闫华, 李莉, 刘晓坤, 赵碧琼, 田美荣, 姜玉茹, 尚小明. 缺血后适应对急性心肌梗死经皮冠状动脉介入治疗术中心肌的保护作用[J]. 心脏杂志, 2009, 21(2): 236-238.
    引用本文: 闫华, 李莉, 刘晓坤, 赵碧琼, 田美荣, 姜玉茹, 尚小明. 缺血后适应对急性心肌梗死经皮冠状动脉介入治疗术中心肌的保护作用[J]. 心脏杂志, 2009, 21(2): 236-238.
    Cardioprotection of ischemic postcondition for patients with acute myocardial infarction during percutaneous coronary intervention[J]. Chinese Heart Journal, 2009, 21(2): 236-238.
    Citation: Cardioprotection of ischemic postcondition for patients with acute myocardial infarction during percutaneous coronary intervention[J]. Chinese Heart Journal, 2009, 21(2): 236-238.

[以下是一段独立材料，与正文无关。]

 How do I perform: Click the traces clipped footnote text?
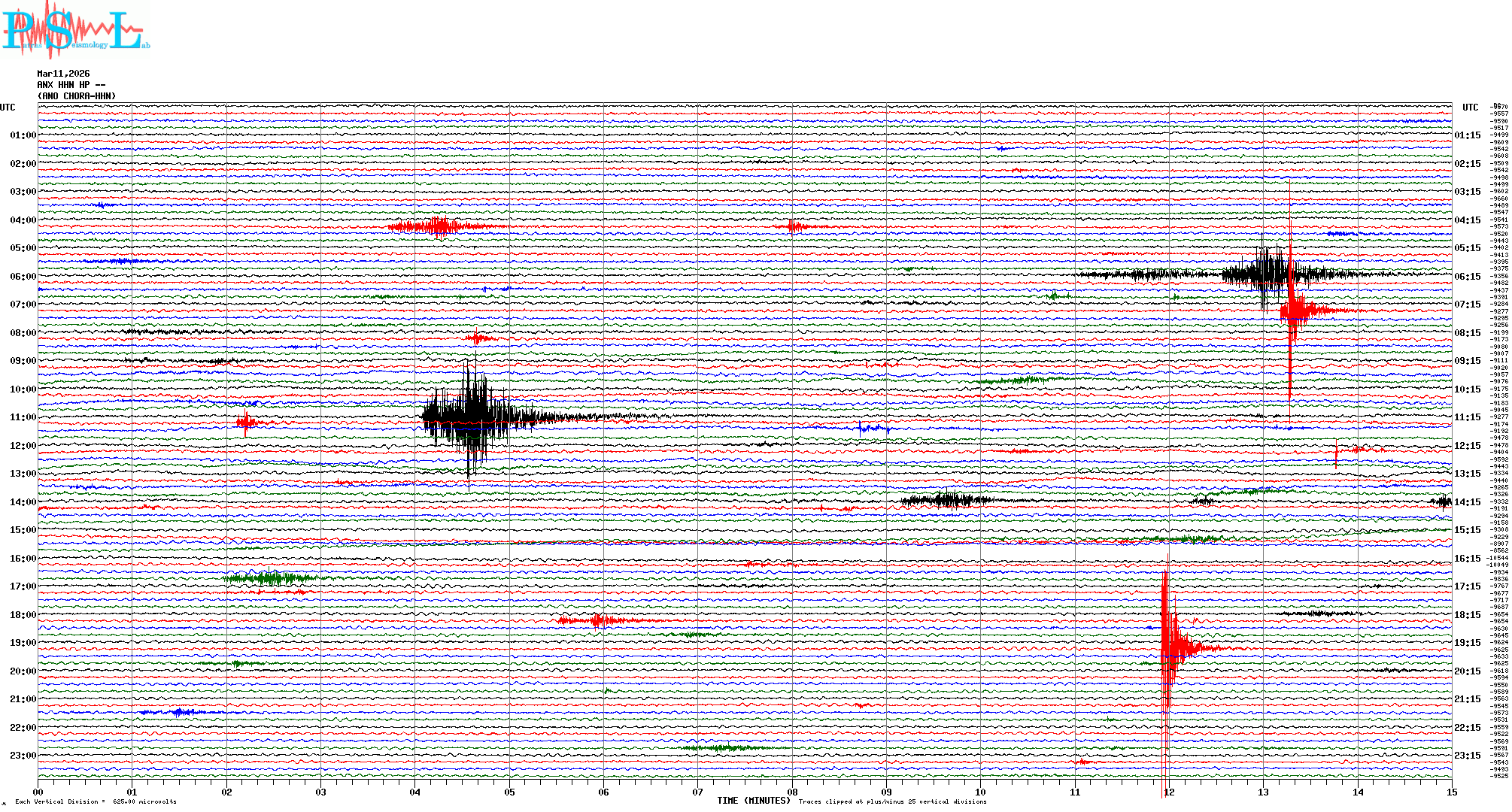(892, 802)
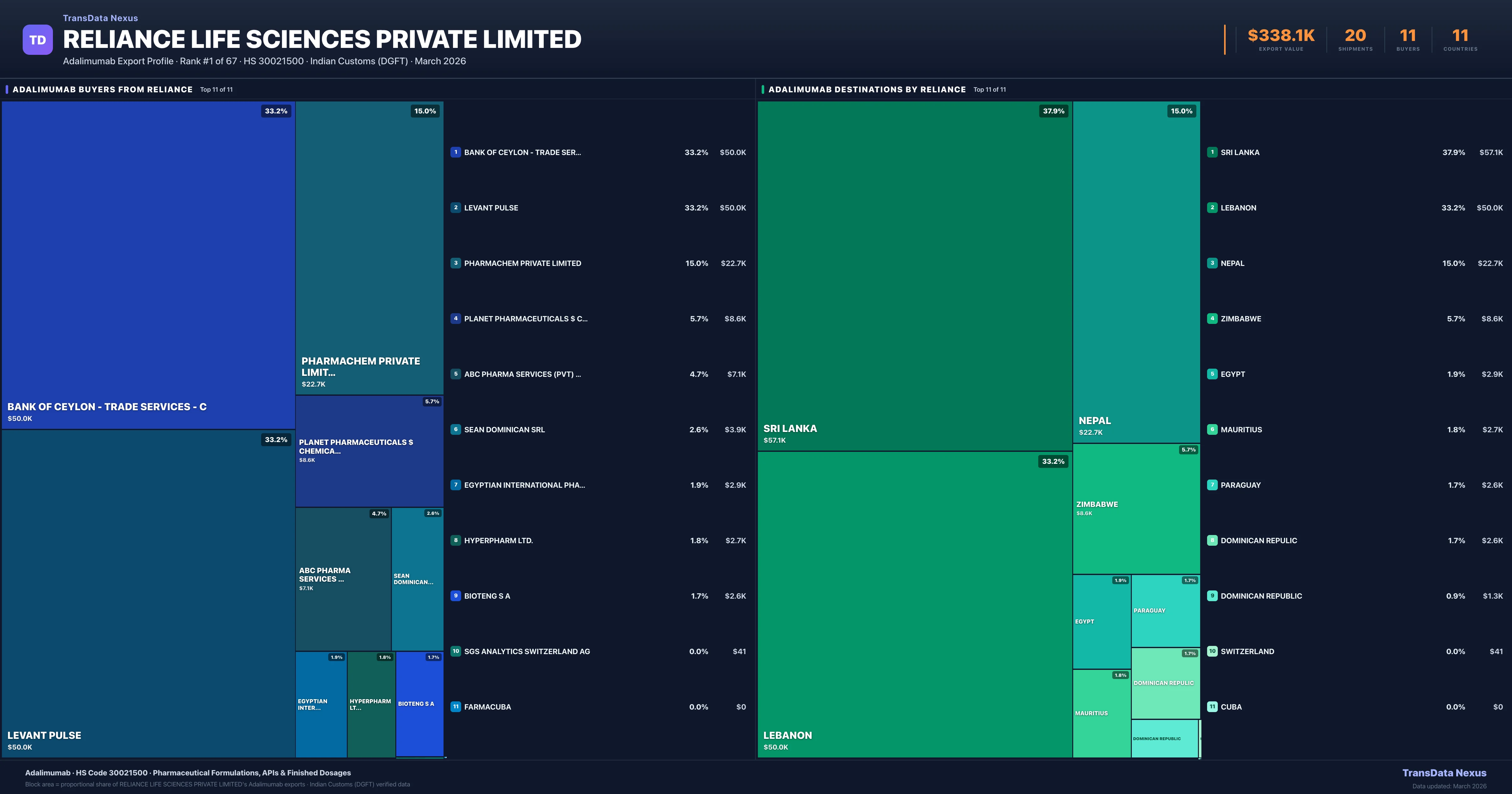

    缺血后适应对急性心肌梗死经皮冠状动脉介入治疗术中心肌的保护作用

    Cardioprotection of ischemic postcondition for patients with acute myocardial infarction during percutaneous coronary intervention

    • 摘要: 目的 探讨心肌缺血后适应对急性心肌梗死经皮冠状动脉介入治疗术(PCI)中心肌的保护作用。方法 选择首次发生急性心肌梗死的患者105例,随机分为观察组(缺血后适应组)及对照组,均接受急诊PCI。对照组行常规PCI;观察组PCI术中设置缺血后适应方式。测定两组术前及术后肌酸激酶(CK)及肌酸激酶同工酶(CK-MB)水平;测量术后左心室舒张期末容积指数(LVEDVI)、左心室收缩期末容积指数(LVESVI)、左心室射血分数(LVEF);观察术后严重心律失常、梗死后心绞痛、住院期间病死率发生情况。结果 与对照组比较,观察组术后CK及CK-MB峰值水平明显减低;术后3个月左心室容积减小, LVEDVI [(64±6)ml/m2 vs (67±6)ml/m2,P<0.05],LVESVI[(30±4)ml/m2 vs (34±4)ml/m2,P<0.05],LVEF升高(0.53±0.02 vs 0.50±0.03,P<0.05);严重心律失常、梗死后心绞痛明显减低,差异有统计学意义(P<0.05);住院期间病死率的差异未达到显著水平。结论 心肌缺血后适应对急性心肌梗死PCI术中心肌有保护作用。

       

      Abstract: AIM To evaluate the cardioprotection of ischemic postcondition for patients with acute myocardial infarction during percutaneous coronary intervention. METHODS A total of 105 patients with AMI were enrolled the study, 54 patients were in ischemic postconditioning (PC) group and 51 patients in non-ischemic postconditioning (NPC) group. The level of plasma CK and CK-MB was detected and the indices of left ventricular end diastolic volume index, left ventricular end systolic volume index and left ventricular ejection fraction were measured by ultrasonic cardiogram after the onset of AMI. Malignant arrhythmia, angina occurred after AMI and death rate in hospital were compared between the two groups. RESULTS The peak level of plasma CK and CK-MB were higer in NPC group compared with those in PC group (P<0.05). The parameters of cardiac performance decreased significantly in PC group compared with those in NPC group. Significant difference was found in left ventricular end diastolic volume index [(64±6)ml/m2 vs (67±6 )ml/m2, P<0.05], left ventricular end systolic volume index [(30±4)ml/m2 vs (34±4)ml/m2, P<0.05] and left ventricular ejection fraction (0.53±0.02 vs 0.50±0.03, P<0.05) in PC group 3 months after PCI. The incidence of malignant arrhythmia and angina after AMI were lower in PC group compared with that in NPC group (P<0.05) while the difference in the death rate in hospital was not significant between the two groups. CONCLUSION Ischemic postcondition has some cardioprotection for patients with acute myocardial infarction during percutaneous coronary intervention.